Guideline 5:05
If the defendant fails to appear at the hearing after notice, and the plaintiff does appear, and if there is evidence of notice of the hearing to the defendant and no reason for excusing the defendant’s absence, the court should consider the defendant to have forfeited their opportunity to be heard. In such cases the order after notice may issue as the court deems appropriate, and the existing terms of the ex parte order may be modified. The defendant must be served with any order that issues, whether there has been a modification or not, and whether the defendant has appeared or not.
If there is no return of service to the court, and no other acceptable evidence that the defendant has received notice of the hearing, or if the court is given an acceptable reason for the defendant’s absence, the hearing should be rescheduled to a date within the next ten court business days. The ex parte order may be extended during that time. New notice of the rescheduled hearing should be provided to the defendant. See Guideline 4:07 Transmission of Ex Parte Orders to the Police for Service on the Defendant. Where in-hand service cannot be made because of lack of knowledge of the defendant’s whereabouts, evidence that the defendant is avoiding service, or for any other reason, a judge, upon finding that the appropriate law enforcement agency has made a conscientious and reasonable effort to effect service, but has nevertheless failed, can authorize service by alternative means including service at last and usual address, leaving at defendant’s work address or an address the defendant is known to frequent (e.g., parents’ home), by e-mail, etc. See Guideline 4:07B: Alternative Service Must be Authorized by a Judge.
If the defendant is incarcerated at the time of the hearing after notice, the court is under no obligation to issue a writ of habeas corpus absent a request by the defendant. But the court should ensure that proper notice had been given upon service of the ex parte order if the order was served while the defendant was incarcerated. As noted in Guideline 4:07 Transmission of Ex Parte Orders to the Police for Service on the Defendant, the preferred practice is to obtain the defendant’s presence for a two-party hearing so that notice is clear in the event the defendant is subsequently charged with violating the order. This can be done either by utilizing the video conferencing system or issuing a writ of habeas corpus sua sponte, although this may require scheduling a new date for the hearing.
Commentary
Due process requires that no order after notice be issued against a person without actual notice and the opportunity to be heard. If the defendant fails to appear, the court must have some basis on which to conclude that the defendant received notice, but, by ignoring the proceedings, waived the right to be heard. See Commonwealth v. Henderson, 434 Mass. 155, 163 (2001) (defendant waived opportunity to be heard by receiving actual notice of scheduled hearing date and failing to appear at hearing without good cause). Compare M.M. v. Doucette, 92 Mass. App. Ct. 32, 36 (2017) (incarcerated defendant entitled to be heard where evidence did not establish he received notice of the hearing and he subsequently requested to be heard upon being served with the extended order).
The best evidence that the defendant received notice is the return of service that the police are required to make.

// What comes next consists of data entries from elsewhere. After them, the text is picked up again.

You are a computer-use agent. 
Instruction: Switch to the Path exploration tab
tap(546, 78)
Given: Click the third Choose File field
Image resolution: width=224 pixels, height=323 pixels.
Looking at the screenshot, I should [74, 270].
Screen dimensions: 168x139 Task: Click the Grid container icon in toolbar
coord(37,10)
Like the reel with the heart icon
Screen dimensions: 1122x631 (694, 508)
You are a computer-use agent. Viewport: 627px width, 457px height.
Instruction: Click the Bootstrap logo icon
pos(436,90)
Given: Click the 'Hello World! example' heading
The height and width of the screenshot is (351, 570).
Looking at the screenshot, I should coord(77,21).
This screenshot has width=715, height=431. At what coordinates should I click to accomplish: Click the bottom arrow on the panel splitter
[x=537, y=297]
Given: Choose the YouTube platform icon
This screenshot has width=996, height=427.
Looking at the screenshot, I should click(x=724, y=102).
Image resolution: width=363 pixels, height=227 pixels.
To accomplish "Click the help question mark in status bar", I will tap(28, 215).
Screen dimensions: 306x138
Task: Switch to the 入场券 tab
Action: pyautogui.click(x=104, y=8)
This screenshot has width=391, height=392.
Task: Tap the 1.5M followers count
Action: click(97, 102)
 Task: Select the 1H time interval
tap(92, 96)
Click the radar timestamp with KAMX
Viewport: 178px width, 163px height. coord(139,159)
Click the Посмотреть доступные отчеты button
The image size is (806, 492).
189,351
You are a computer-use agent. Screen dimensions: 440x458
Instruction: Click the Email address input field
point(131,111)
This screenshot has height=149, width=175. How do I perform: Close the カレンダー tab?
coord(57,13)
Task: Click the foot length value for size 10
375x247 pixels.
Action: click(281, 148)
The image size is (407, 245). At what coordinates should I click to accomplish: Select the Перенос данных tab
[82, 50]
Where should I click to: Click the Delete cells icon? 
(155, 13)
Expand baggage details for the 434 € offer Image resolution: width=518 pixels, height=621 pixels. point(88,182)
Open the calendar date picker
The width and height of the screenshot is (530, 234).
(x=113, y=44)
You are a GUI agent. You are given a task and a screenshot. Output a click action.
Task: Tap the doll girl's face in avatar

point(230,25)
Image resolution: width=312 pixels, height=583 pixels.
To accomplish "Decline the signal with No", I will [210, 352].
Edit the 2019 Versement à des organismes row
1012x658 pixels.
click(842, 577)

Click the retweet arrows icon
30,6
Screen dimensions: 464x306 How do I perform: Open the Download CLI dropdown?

Alternatively, the court can take testimony from the plaintiff and/or from a police officer that they have verbally advised the defendant of the existence of the abuse prevention order and the date of the hearing. The court should consider asking the clerk’s office to contact the police to determine if service was made before rescheduling the hearing. If the court finds such testimony credible, the court can make a finding that the defendant had notice and proceed with the hearing after notice. If the case must be continued because there is no available evidence that the defendant received notice, the same ten-day time limit as for ex parte orders should be observed.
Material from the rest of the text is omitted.